Digital Adaptation as a Breakthrough Opportunity
Despite the apparent inertia of heavy industry, war has become a catalyst for technological change. Ukrainian manufacturers — especially in mechanical engineering and logistics — are actively implementing digital solutions, from remote equipment monitoring to automated production tracking.
Interest in Industry 4.0 is also growing: intelligent production lines, robotics, cloud-based data management. The highest demand for such solutions comes from companies working with international partners or supplying EU markets, where certification and product life-cycle traceability are mandatory.
However, innovation implementation is hampered by a lack of IT specialists in the regions, outdated infrastructure, and high costs of technological upgrades. Still, the trend is clear.
“Digital transformation is not a luxury — it’s a matter of survival. It enables cost reduction and allows companies to operate with limited access to personnel, energy, and logistics,” Lebedieva emphasises.
Investment Signals of Hope
Despite everything, new industrial projects are being launched in Ukraine. One of the most high-profile examples is the creation of a chemical hub in Rivne, which involves building plants for producing ammonia, green hydrogen, and nitrogen fertilisers.
Such projects, in Lebedieva’s opinion, change investors’ perception of Ukraine.
“Investment now is not only about profit — it’s a political signal: ‘I believe in Ukraine.’ And we must respond to this signal — with guarantees, protection, and stability,” she says.
At Aurum Group, investment continues in modernising the railcar fleet, logistics, and upgrading production facilities.
People as the Main Resource
One of the main challenges remains the workforce. After millions of Ukrainians left, were mobilised, or relocated internally, businesses face a shortage of qualified workers.
“We don’t just need labour — we need to bring back engineers, technicians, train operators. We must retrain women for traditionally male roles. And to do that, we need more than just wages — we need housing, safety, and decent conditions. A factory is not just a shop floor, it’s the community around it,” Lebedieva says.

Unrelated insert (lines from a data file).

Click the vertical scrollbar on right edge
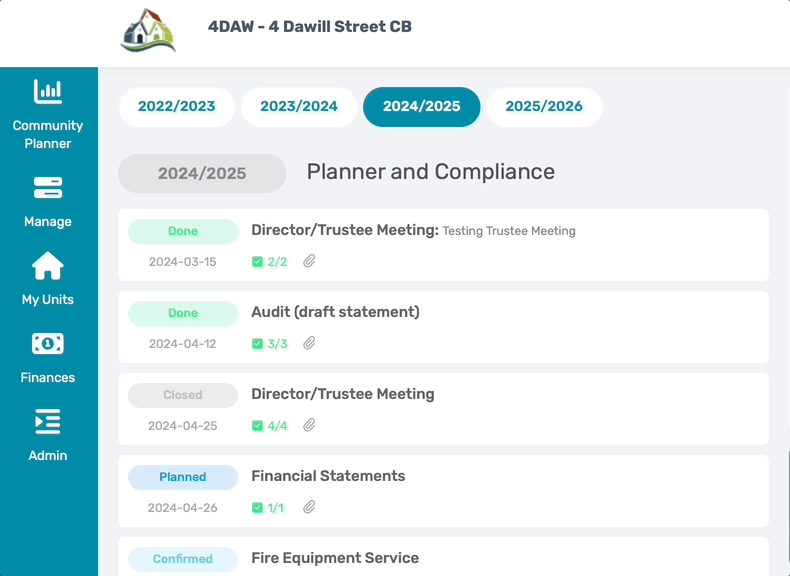Image resolution: width=790 pixels, height=576 pixels. pos(787,514)
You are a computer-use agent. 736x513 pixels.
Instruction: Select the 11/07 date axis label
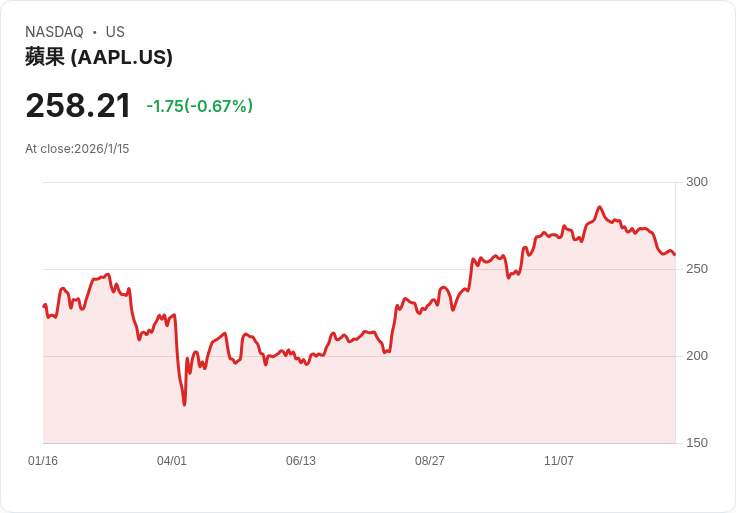559,461
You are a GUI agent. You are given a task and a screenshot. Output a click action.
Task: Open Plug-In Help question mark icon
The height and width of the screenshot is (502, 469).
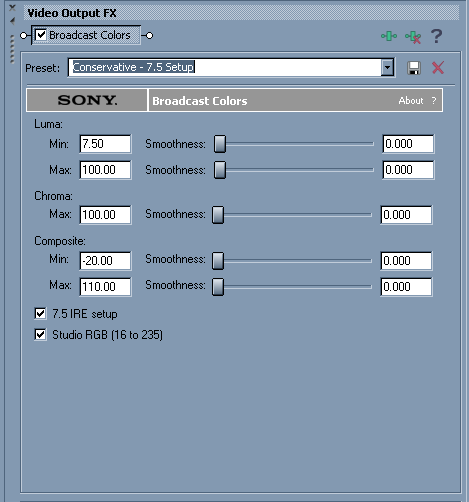click(x=436, y=36)
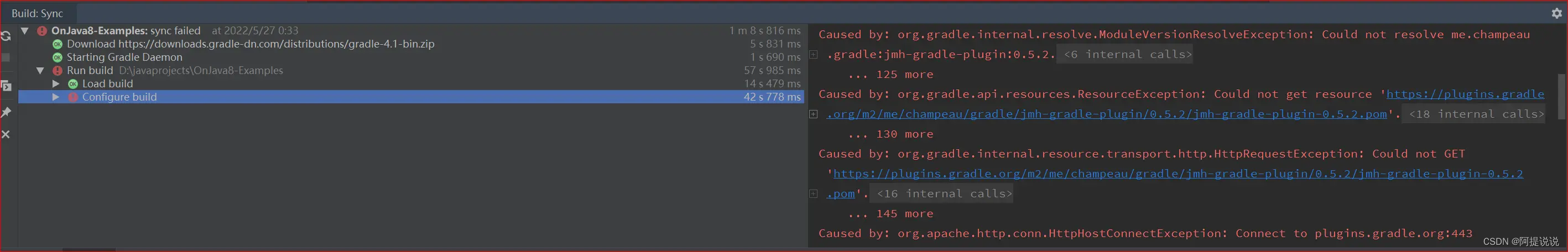Open the build panel settings gear
The width and height of the screenshot is (1568, 252).
pyautogui.click(x=1556, y=13)
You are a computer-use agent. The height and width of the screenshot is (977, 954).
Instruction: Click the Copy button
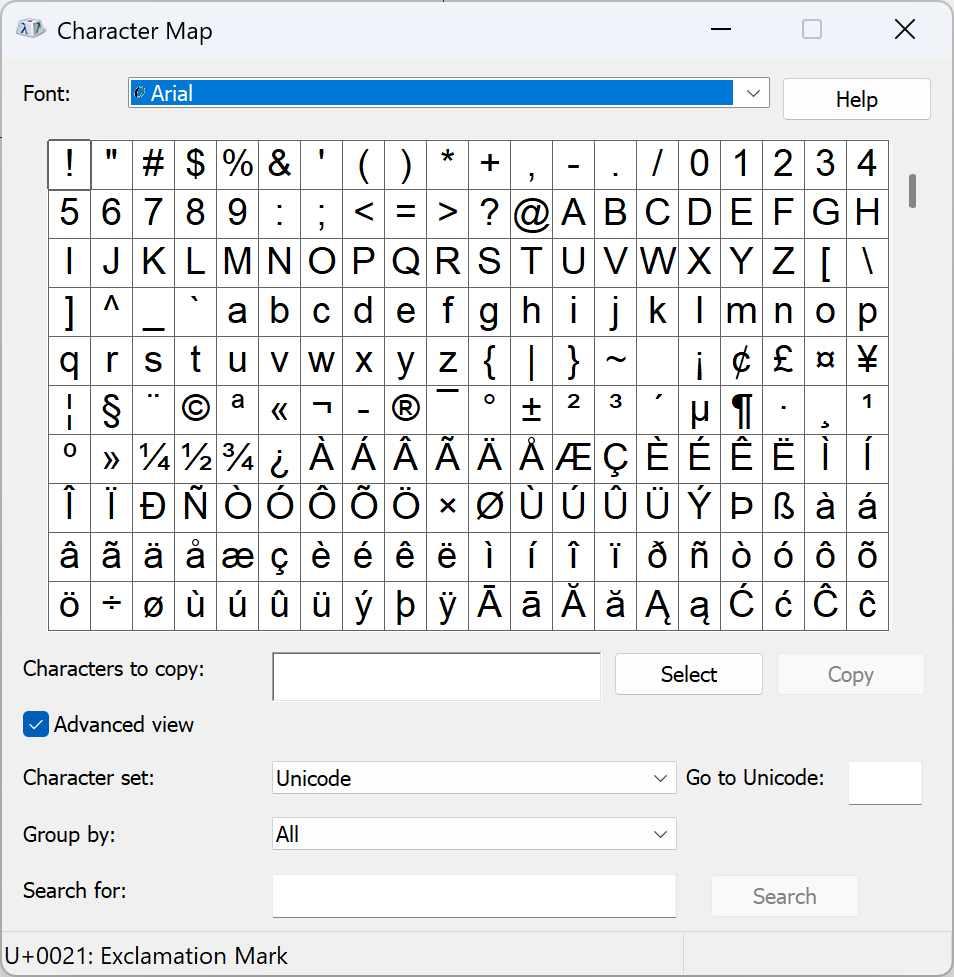[850, 674]
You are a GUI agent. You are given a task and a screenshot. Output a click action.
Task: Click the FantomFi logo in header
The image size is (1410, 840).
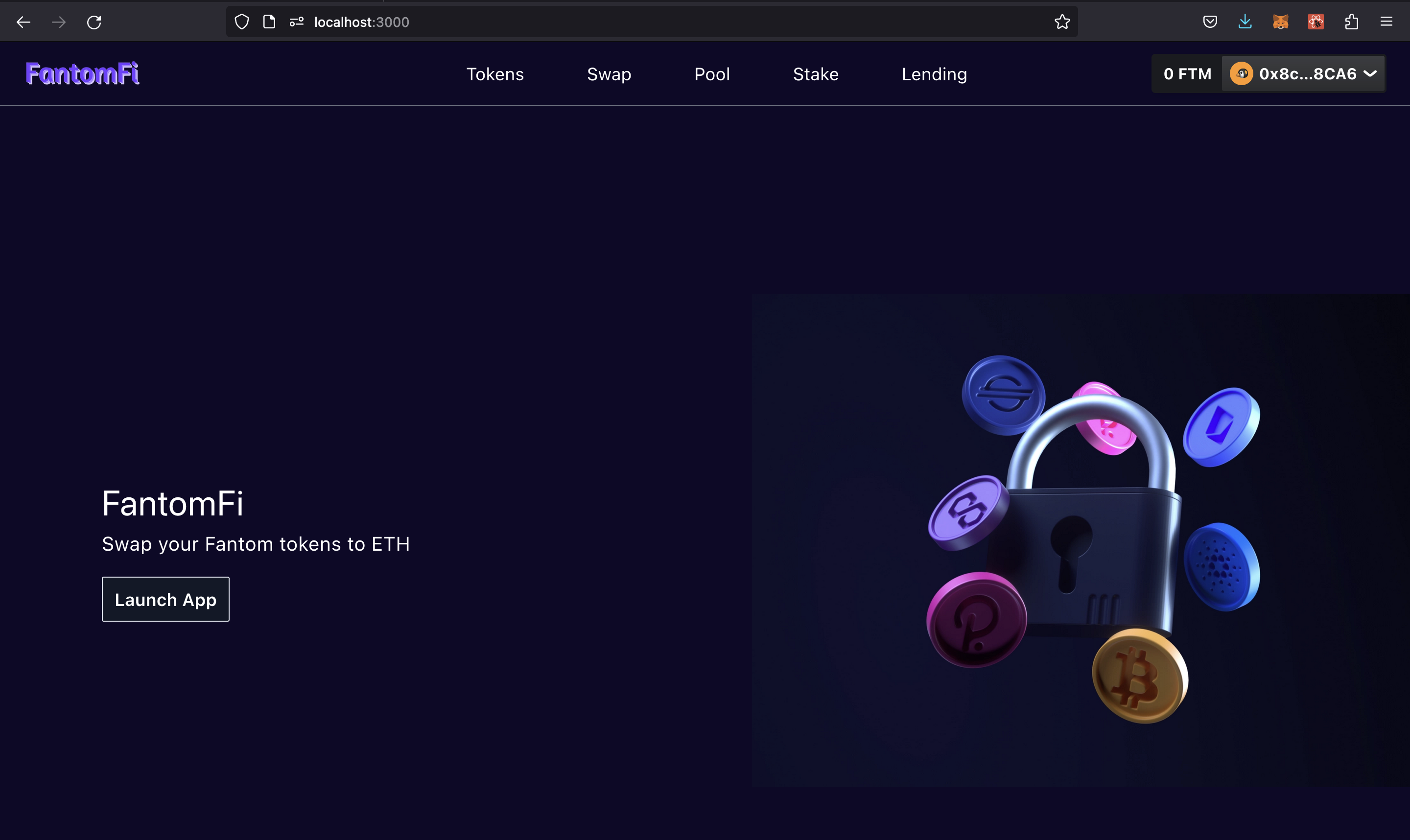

She believes that industry can become a “magnet” for returning internally displaced persons and labour migrants — if new facilities are launched in the regions.
European Integration Through the Economy
Lebedieva believes Ukraine’s path to the EU should run through industrial integration. It’s not just about regulations and rules, but shared supply chains, certification, and cooperation.
“Ukrainian industry is not an add-on to the EU. It can be a full-fledged part of the European economy: from electric steel to fertilizers, from railcars to medicines,” she asserts.
In her view, industry can become the most resilient foundation for Ukraine’s recovery — especially if government, business, and international partners work in coordination.